━━ Texte de la page
Marylise Lebranchu : Nous voulons aider les acteurs à sortir d’un rapport fondé sur le conflit et nourri par le seul argument « c’est la faute de l’autre ». Industriels, agriculteurs et distributeurs ont été invités à nous faire des propositions de nature contractuelle pour résoudre leurs problèmes. Je préfère cette voie amiable : la régulation ne passe pas forcément par la loi. Si la démarche contractuelle ne donne pas de résultats satisfaisants, le gouvernement se saisira des points non réglés.

La Tribune : Comment cette intervention pourrait-elle se traduire ?

Marylise Lebranchu : Il existe une forte demande pour mettre une certaine éthique dans l’économie. Cela peut passer par le simple respect des contrats. Nous savons par exemple que, dans un très grand nombre de cas, les contrats négociés entre les enseignes et certains producteurs agricoles ne sont pas respectés. Le distributeur s’engage à acheter une production à un tarif donné, et il revoit ensuite ses quantités ou son prix à la baisse. Dans le même ordre d’idées, il faut peut-être revoir les sanctions pécuniaires infligées aux acteurs qui ne respectent pas les règles et les monter à la hauteur des sommes en jeu.

La Tribune : Au-delà, envisagez-vous de réviser la loi Galland qui régit les relations fournisseurs-distributeurs, dont vous avez affirmé qu’elles « ne fonctionnent pas » ?
━━━━
━━ Entrées fournies
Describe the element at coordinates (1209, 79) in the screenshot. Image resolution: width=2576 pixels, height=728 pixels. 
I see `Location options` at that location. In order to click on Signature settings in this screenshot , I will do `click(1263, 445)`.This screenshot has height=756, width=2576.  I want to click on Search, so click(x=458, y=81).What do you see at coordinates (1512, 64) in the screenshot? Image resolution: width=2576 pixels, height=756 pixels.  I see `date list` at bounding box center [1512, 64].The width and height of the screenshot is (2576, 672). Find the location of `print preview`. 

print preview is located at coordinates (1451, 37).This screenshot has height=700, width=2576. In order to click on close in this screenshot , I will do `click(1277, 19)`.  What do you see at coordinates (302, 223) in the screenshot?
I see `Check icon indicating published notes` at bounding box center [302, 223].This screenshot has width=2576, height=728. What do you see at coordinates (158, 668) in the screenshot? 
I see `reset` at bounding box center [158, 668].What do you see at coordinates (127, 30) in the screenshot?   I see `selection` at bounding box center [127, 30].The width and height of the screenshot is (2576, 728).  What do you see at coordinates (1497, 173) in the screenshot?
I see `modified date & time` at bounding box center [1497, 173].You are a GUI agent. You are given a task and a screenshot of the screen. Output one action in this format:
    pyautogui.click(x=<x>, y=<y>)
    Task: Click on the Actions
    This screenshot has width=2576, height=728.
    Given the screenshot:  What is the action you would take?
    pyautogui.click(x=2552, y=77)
━━━━
# [Consigne 1]
Recopiez fidèlement le passage du texte de la page qui débute aux mots « La Tribune : Comment » et s'arrête après « sommes en jeu. ».
# [Consigne 2]
D'après le texte de la page, quels acteurs ont été invités à faire des propositions de nature contractuelle ?

# [Réponse finale 1]
La Tribune : Comment cette intervention pourrait-elle se traduire ?

Marylise Lebranchu : Il existe une forte demande pour mettre une certaine éthique dans l’économie. Cela peut passer par le simple respect des contrats. Nous savons par exemple que, dans un très grand nombre de cas, les contrats négociés entre les enseignes et certains producteurs agricoles ne sont pas respectés. Le distributeur s’engage à acheter une production à un tarif donné, et il revoit ensuite ses quantités ou son prix à la baisse. Dans le même ordre d’idées, il faut peut-être revoir les sanctions pécuniaires infligées aux acteurs qui ne respectent pas les règles et les monter à la hauteur des sommes en jeu.

# [Réponse finale 2]
Les industriels, les agriculteurs et les distributeurs.